At 174 Water Street, the storefront and factory are located on the ground floor, while McGuire and Myers live upstairs. The storefront opened this past June and along with their chocolate, also sells ice cream, freshly baked bread and coffee.
“We’re going to be open all-year-round,” says Mark. “We just got our espresso machine, so we will be doing coffees and things in the shop and maintaining that and trying to get a real established local hold on St. Andrews so we can have that sustainable revenue all year round.”
Priced at around $10 a bar, McGuire Chocolate products are geared toward the more fair-trade conscious consumer and chocolate aficionados. Most of their bars are named after the farms where the cacao comes from.
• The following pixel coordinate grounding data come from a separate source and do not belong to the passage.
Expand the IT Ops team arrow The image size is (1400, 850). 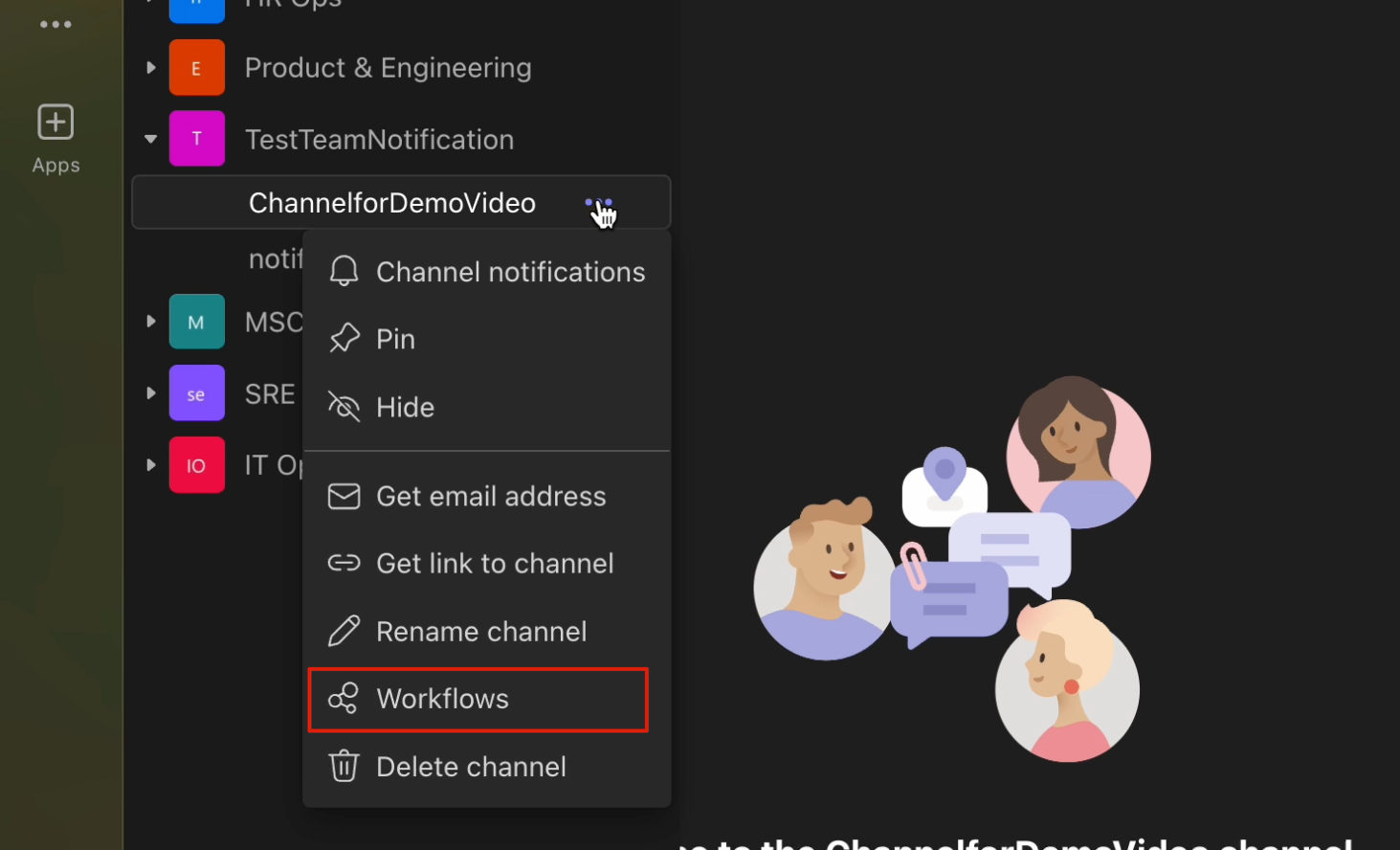click(x=150, y=464)
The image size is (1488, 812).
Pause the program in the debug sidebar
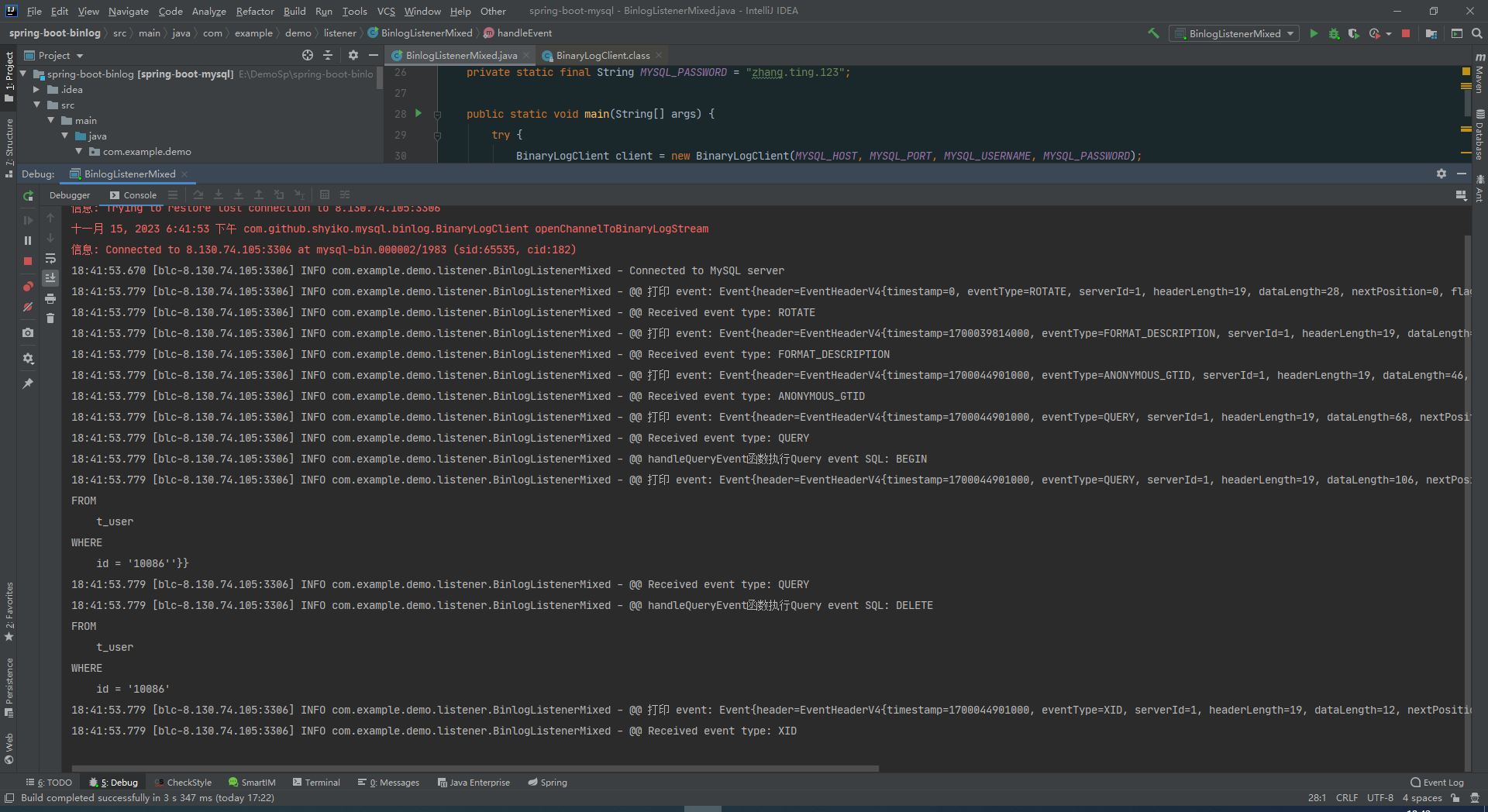(x=28, y=241)
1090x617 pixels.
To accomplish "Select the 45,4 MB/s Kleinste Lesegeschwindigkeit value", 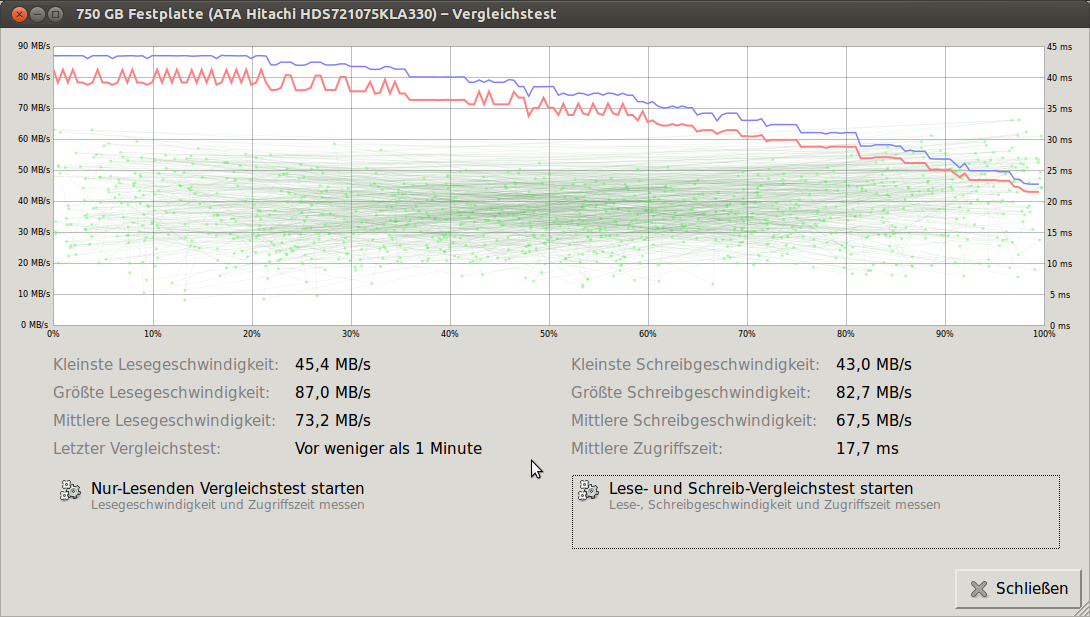I will [332, 365].
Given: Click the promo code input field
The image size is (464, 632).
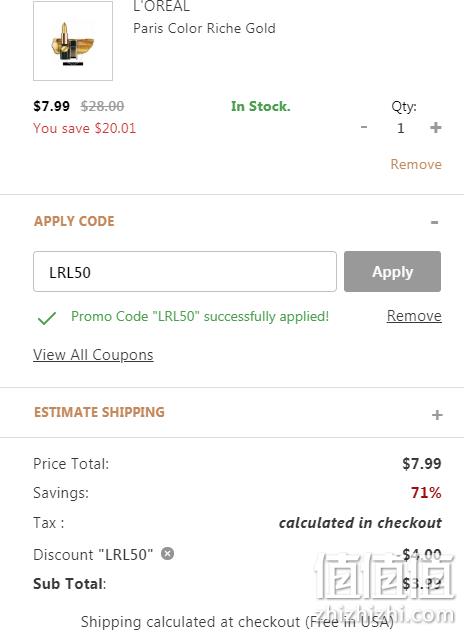Looking at the screenshot, I should tap(185, 272).
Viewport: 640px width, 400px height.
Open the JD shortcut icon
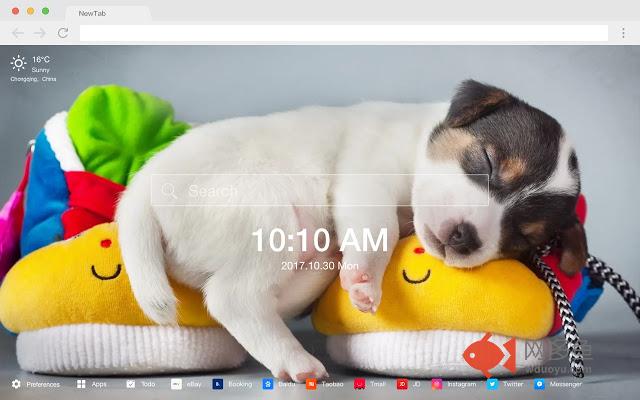(402, 384)
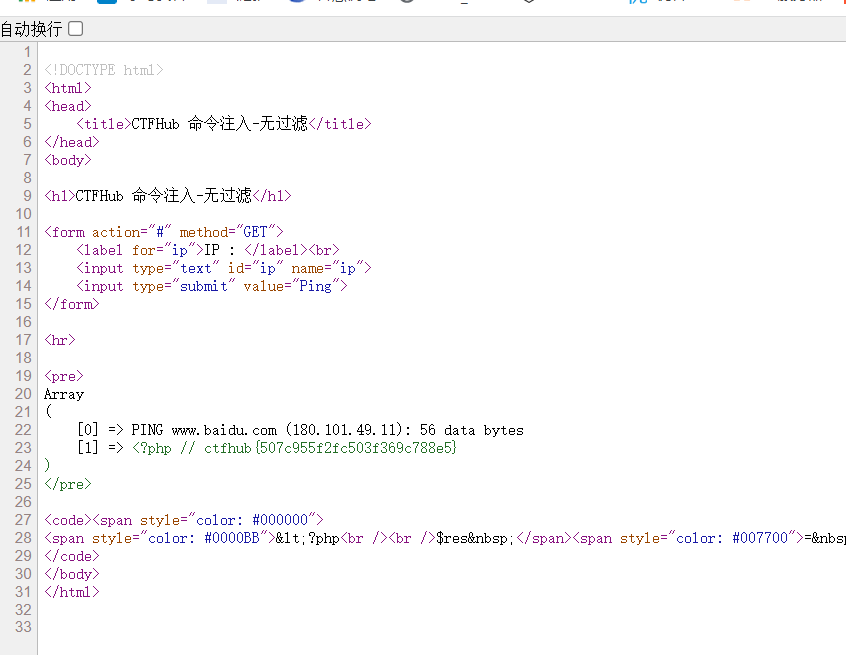Viewport: 846px width, 655px height.
Task: Click line number 22 in the gutter
Action: (23, 429)
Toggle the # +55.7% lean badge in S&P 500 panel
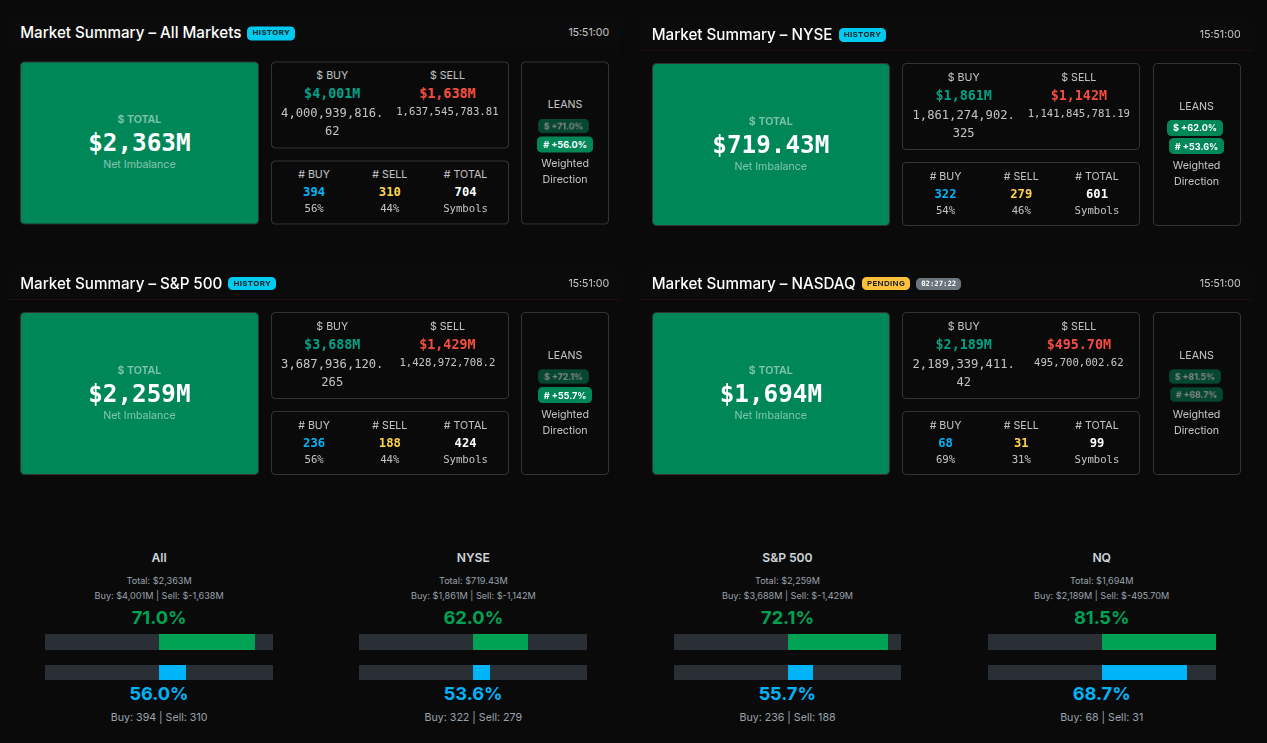Image resolution: width=1267 pixels, height=743 pixels. point(564,395)
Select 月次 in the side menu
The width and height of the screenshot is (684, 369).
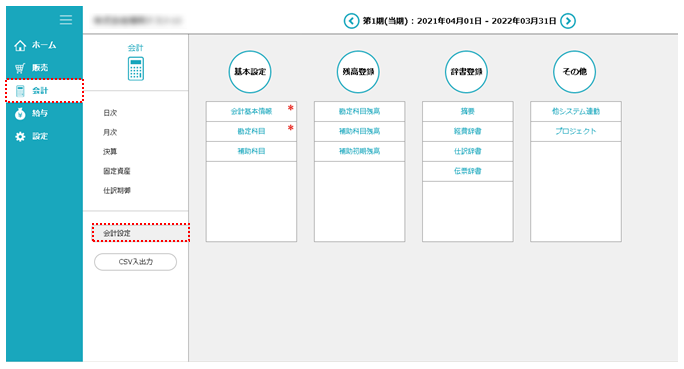[x=110, y=132]
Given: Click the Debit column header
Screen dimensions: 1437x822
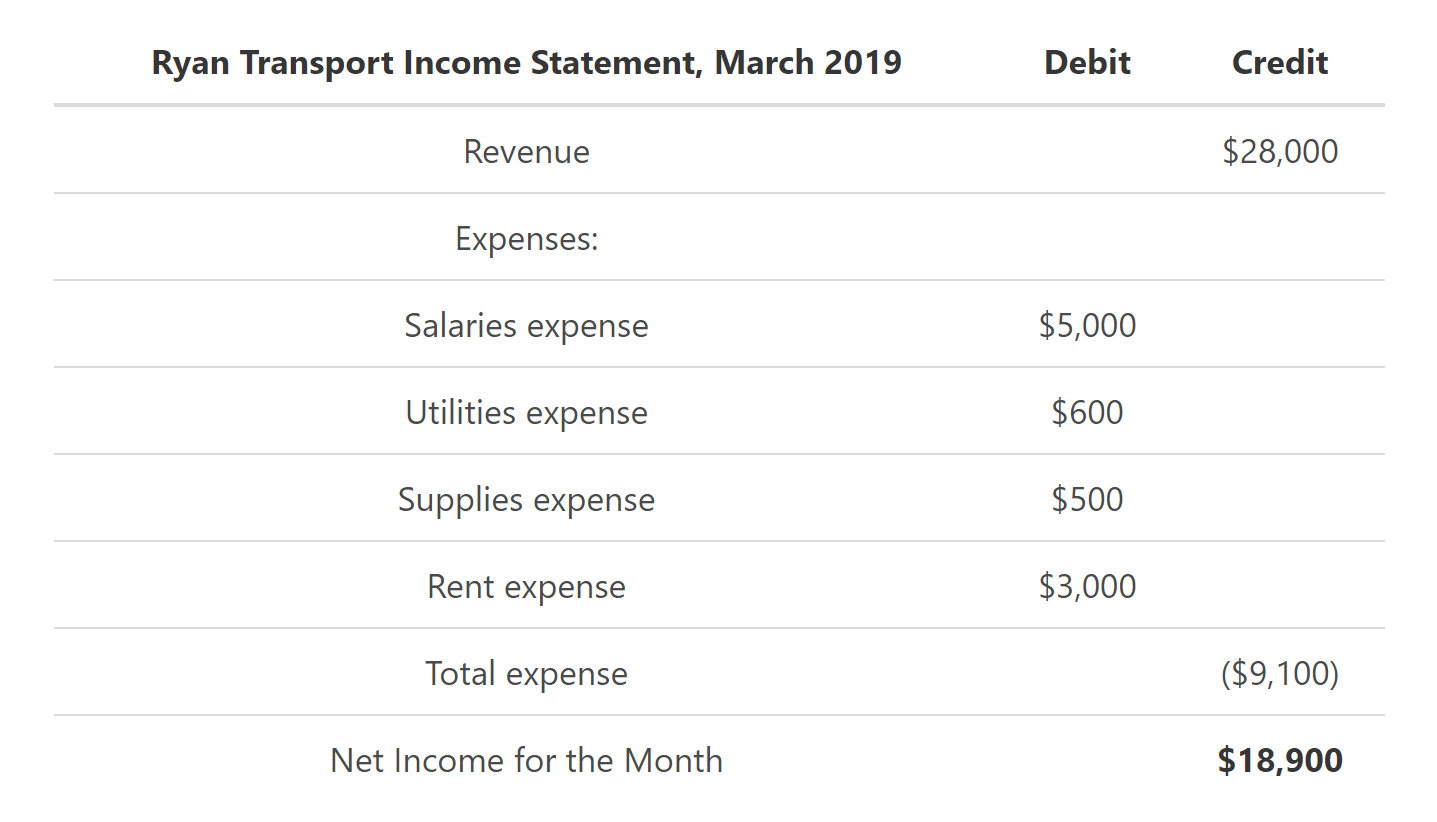Looking at the screenshot, I should click(1087, 63).
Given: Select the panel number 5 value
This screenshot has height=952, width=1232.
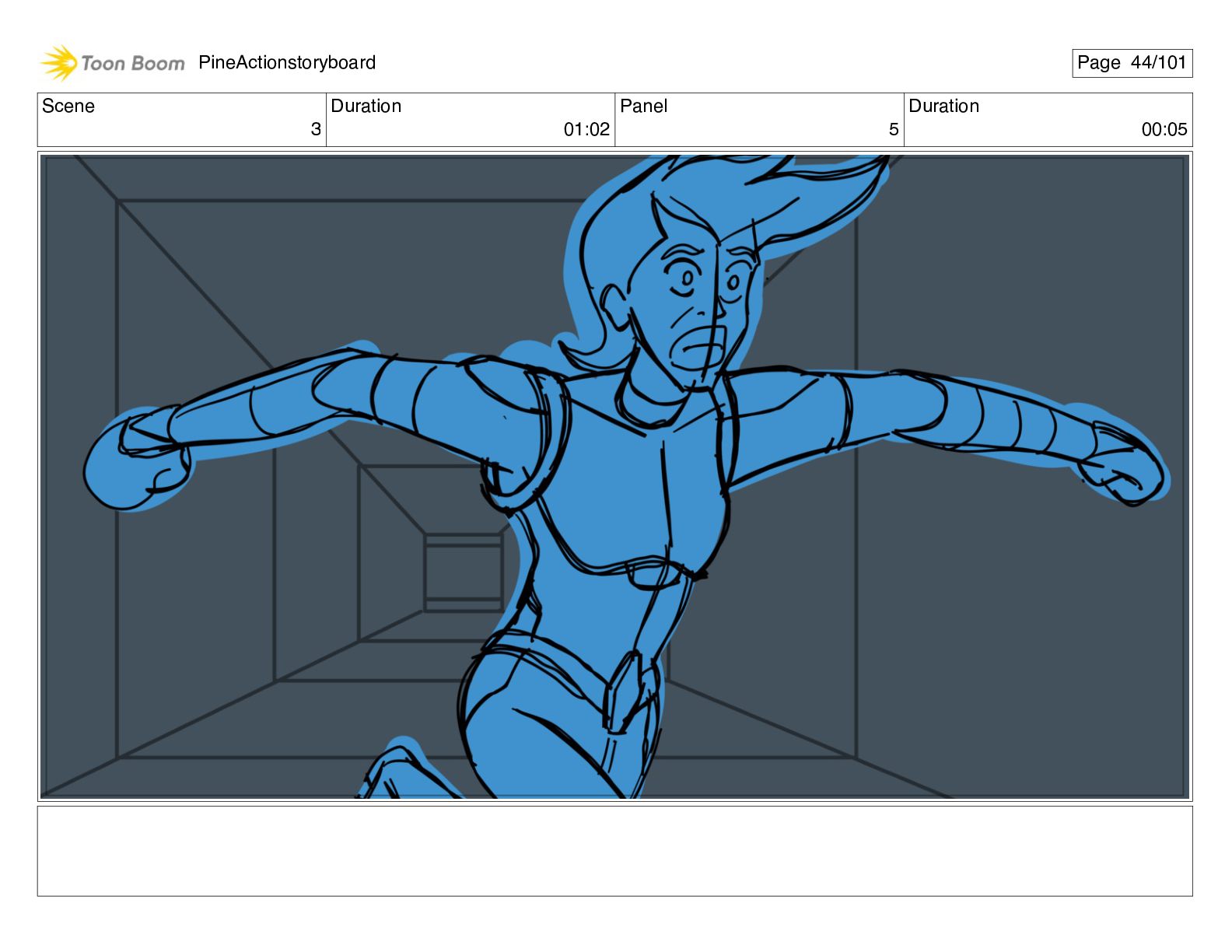Looking at the screenshot, I should pos(894,130).
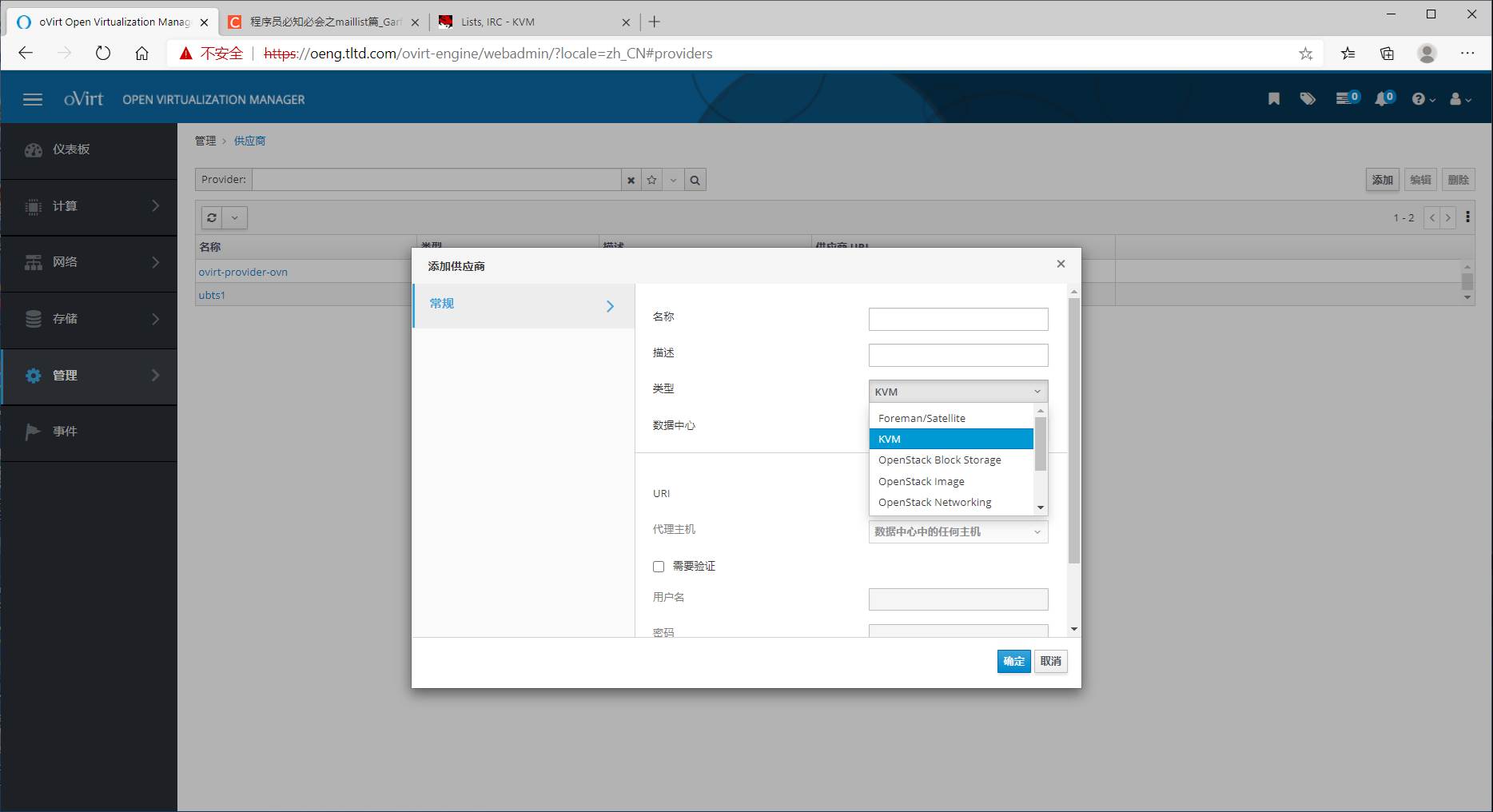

“It’s all about finding the consumers that value simple ingredients,” says McGuire. “People who check the labels on the back and make sure that you’re not eating a bunch of weird oils, syrups, and sweeteners. We are purists from an ingredients standpoint.”
But McGuire Chocolate also has a line marketed to those who just want a tasty chocolate bar. The Hank Series is named after their cat Hank, who also serves as the company’s CEO (Cat Executive Officer).
“We know that what’s important to us isn’t important to everybody, so we wanted to take a different spin and try to just make our bars just stand out on the shelf,” says McGuire. “While we have a large selection of simple chocolates … we also have a line of inclusion bars because people want things in their chocolate, they just do.”
The Hank Series includes a sea salt bar (Buccaneer Hank), a peanut bar (Peanut Hank), a simple milk chocolate bar (Big Booty Hank) and a spicey bar (Senor Hankito). Each of the labels features Hank dressed in character and was hand-drawn by a hired artist. And yes, they actually dressed Hank up in little costumes to model.
“What I did was map out different fictional characters throughout history who played a role in bringing chocolate to the main stage and I have those characters played by our cat Hank,” says McGuire.
“The artwork is a piece of it. You buy the bar, but you’re also buying pencil sketches.”
Now that they’re established in their new home, McGuire Chocolate will be focusing on expanding retail distribution over the next year. Right now, they are carried at shops in Calgary, Ontario and Newfoundland.
The Hank series is also carried in a cat cafe in Oregon. McGuire says the company is working with Opportunities New Brunswick and other organizations that offer programs to help small businesses export.
“Right now the growth strategy is to pick up more Canadian stores,” he says. “And then into 2020 and beyond we want to start going down into New England and getting some stores on board there … and just see where we can take it.”